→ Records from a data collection
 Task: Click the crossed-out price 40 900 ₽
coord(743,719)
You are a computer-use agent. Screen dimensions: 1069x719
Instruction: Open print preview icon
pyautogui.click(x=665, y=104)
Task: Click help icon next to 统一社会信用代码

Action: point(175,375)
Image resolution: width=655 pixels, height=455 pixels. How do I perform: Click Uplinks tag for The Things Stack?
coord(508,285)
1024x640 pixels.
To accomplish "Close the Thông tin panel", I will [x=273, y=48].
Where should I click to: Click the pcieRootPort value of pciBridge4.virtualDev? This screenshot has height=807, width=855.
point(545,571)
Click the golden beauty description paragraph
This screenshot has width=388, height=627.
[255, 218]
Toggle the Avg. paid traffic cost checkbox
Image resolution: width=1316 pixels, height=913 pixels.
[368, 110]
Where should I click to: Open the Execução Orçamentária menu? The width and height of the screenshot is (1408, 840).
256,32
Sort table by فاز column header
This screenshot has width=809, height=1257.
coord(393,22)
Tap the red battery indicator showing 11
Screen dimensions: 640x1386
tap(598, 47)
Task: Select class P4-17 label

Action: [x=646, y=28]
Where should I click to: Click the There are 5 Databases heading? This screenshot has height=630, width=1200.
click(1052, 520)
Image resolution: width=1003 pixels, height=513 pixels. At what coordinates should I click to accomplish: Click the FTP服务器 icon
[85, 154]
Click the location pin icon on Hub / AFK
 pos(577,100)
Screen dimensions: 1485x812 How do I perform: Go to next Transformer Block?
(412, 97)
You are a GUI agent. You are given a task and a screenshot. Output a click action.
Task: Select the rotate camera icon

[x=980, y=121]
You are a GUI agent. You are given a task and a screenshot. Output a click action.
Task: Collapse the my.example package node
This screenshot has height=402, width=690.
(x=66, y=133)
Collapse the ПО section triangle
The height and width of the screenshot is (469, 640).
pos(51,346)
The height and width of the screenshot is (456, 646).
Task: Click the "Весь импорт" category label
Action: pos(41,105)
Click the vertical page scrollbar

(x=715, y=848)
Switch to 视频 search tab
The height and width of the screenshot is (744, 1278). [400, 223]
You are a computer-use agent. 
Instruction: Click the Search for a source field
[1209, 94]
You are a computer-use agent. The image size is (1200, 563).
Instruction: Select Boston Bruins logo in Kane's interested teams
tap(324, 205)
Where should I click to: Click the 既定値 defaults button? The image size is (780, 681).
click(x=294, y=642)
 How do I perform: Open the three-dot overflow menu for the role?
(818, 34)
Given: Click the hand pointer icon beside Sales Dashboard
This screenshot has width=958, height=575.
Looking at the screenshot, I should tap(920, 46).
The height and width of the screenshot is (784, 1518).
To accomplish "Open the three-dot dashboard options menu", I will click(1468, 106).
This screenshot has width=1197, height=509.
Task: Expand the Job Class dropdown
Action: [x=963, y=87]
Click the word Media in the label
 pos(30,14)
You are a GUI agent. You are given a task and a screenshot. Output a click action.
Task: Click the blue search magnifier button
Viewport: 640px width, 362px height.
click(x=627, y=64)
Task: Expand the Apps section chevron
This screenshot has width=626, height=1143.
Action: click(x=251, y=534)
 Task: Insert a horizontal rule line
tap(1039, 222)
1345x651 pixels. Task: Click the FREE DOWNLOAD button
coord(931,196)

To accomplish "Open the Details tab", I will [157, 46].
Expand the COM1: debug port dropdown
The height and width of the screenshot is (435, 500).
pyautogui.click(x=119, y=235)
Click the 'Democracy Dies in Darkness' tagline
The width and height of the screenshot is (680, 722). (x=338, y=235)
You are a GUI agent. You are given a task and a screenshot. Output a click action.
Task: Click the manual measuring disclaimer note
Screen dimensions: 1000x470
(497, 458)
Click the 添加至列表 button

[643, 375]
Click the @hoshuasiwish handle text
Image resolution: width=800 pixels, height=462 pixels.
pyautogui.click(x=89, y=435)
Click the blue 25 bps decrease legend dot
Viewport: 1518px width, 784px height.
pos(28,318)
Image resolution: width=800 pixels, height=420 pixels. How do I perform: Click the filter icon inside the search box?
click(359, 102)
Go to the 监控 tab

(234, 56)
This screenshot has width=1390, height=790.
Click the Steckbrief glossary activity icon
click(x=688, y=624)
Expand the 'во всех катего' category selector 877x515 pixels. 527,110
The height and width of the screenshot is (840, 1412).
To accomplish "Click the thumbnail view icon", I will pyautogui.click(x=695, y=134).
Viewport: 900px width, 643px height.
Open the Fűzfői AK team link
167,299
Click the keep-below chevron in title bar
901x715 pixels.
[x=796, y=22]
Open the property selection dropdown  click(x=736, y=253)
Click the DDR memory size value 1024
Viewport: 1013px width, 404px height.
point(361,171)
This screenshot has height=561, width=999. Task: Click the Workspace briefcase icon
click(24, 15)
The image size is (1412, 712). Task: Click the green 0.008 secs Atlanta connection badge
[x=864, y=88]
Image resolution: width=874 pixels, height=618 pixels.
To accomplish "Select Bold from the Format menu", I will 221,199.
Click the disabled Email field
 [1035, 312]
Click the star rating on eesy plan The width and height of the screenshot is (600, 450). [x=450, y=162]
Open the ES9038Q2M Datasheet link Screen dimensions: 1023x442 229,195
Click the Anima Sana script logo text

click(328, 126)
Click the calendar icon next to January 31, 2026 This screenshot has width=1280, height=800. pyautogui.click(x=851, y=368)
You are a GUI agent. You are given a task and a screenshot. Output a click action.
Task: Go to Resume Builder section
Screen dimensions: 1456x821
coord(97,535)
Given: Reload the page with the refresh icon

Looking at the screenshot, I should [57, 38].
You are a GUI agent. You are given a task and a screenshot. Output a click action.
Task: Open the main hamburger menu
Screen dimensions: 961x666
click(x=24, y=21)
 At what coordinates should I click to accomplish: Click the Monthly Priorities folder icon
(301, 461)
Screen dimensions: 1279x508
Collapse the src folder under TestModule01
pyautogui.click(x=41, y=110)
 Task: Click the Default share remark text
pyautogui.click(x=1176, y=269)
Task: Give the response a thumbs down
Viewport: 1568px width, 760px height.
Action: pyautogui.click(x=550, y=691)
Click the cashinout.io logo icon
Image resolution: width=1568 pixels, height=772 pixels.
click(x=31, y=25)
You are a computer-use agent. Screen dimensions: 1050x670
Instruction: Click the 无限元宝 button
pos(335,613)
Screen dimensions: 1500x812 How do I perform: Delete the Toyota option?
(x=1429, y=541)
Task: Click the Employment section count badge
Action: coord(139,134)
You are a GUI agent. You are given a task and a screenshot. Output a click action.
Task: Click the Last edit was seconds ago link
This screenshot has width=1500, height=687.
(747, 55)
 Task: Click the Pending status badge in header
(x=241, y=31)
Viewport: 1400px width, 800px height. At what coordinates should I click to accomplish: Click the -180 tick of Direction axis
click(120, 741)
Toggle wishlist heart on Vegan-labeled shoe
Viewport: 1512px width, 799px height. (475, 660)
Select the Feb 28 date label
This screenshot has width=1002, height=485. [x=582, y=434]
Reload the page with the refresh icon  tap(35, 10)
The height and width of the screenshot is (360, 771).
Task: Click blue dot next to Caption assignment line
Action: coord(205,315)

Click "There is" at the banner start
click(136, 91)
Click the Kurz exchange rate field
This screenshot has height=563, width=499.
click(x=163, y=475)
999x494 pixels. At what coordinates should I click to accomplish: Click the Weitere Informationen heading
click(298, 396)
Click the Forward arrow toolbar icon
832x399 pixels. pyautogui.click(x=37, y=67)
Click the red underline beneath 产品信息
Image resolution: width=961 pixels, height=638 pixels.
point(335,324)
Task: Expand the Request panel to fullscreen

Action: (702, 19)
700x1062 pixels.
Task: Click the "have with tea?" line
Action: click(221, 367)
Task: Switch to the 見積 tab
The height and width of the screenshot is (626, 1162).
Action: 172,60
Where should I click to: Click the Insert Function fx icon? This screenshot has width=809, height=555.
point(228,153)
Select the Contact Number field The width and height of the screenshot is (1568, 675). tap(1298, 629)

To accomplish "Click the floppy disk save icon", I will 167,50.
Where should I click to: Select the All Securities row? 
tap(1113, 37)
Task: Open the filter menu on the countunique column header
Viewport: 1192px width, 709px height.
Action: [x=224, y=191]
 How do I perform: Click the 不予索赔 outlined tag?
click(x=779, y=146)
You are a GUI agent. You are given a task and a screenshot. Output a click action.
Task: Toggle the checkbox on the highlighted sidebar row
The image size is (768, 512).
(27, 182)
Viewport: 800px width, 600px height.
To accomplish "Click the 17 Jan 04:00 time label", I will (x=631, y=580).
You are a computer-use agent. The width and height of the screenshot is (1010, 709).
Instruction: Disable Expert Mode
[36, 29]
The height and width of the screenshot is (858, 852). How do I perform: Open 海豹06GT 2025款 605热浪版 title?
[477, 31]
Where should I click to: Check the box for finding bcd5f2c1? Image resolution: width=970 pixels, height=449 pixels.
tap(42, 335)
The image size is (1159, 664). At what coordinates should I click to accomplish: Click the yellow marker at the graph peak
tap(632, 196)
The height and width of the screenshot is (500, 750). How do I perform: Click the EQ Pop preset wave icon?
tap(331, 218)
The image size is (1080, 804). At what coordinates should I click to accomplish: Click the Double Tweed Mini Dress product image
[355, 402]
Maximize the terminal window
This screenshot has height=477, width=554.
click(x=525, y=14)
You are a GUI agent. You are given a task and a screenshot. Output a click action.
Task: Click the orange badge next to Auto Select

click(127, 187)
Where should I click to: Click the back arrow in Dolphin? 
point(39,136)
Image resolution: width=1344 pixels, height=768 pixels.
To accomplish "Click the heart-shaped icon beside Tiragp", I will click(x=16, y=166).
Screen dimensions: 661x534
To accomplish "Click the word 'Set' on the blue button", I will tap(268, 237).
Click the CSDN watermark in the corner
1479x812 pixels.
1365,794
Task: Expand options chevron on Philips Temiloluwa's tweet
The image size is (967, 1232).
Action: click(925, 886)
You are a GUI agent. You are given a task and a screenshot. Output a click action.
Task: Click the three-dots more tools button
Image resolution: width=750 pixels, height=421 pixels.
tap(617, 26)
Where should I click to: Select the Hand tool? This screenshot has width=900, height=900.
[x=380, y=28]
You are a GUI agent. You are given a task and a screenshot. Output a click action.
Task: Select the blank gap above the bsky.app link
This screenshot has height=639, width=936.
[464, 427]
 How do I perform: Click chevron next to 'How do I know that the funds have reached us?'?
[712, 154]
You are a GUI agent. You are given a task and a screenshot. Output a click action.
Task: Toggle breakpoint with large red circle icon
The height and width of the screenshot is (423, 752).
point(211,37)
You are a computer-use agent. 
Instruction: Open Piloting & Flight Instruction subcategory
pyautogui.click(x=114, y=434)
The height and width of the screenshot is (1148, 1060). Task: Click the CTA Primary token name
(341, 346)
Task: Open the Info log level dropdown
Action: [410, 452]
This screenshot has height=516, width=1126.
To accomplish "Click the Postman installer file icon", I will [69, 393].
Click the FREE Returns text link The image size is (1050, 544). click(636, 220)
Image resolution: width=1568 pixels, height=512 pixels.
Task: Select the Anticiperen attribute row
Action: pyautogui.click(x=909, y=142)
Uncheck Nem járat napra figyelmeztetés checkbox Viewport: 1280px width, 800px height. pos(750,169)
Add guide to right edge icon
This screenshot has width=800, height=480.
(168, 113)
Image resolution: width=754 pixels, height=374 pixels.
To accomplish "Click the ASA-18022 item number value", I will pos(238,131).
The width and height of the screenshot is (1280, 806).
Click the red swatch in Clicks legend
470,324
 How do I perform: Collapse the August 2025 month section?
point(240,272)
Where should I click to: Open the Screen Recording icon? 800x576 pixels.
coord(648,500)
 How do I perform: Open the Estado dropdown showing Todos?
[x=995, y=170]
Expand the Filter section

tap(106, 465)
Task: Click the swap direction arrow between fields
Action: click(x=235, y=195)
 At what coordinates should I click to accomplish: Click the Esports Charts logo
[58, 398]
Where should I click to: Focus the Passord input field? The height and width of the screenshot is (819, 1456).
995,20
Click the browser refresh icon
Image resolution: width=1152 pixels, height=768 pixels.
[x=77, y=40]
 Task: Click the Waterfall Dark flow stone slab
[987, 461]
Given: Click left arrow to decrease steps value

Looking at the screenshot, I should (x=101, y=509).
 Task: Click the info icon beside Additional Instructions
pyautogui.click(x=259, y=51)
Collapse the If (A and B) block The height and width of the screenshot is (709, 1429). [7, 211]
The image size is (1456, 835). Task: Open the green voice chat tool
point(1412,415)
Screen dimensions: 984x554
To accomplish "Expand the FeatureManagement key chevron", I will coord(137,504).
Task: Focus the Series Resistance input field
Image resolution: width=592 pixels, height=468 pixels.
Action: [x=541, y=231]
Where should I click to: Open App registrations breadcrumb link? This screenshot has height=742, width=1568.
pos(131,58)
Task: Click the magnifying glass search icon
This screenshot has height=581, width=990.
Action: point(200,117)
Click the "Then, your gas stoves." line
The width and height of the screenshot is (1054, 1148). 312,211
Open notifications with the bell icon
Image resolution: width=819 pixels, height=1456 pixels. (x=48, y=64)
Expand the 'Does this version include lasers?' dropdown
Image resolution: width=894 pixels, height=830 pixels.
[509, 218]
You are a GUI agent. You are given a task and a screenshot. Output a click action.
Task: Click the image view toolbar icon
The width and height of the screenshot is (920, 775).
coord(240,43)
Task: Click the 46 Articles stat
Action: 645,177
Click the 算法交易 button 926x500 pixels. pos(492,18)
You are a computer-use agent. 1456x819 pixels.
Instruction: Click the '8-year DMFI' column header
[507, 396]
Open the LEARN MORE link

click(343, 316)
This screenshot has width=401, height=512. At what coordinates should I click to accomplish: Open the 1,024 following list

→ What the exercise asks
From the records above, report the number of lines that hold the string "computer" and add nothing.

→ Written response
7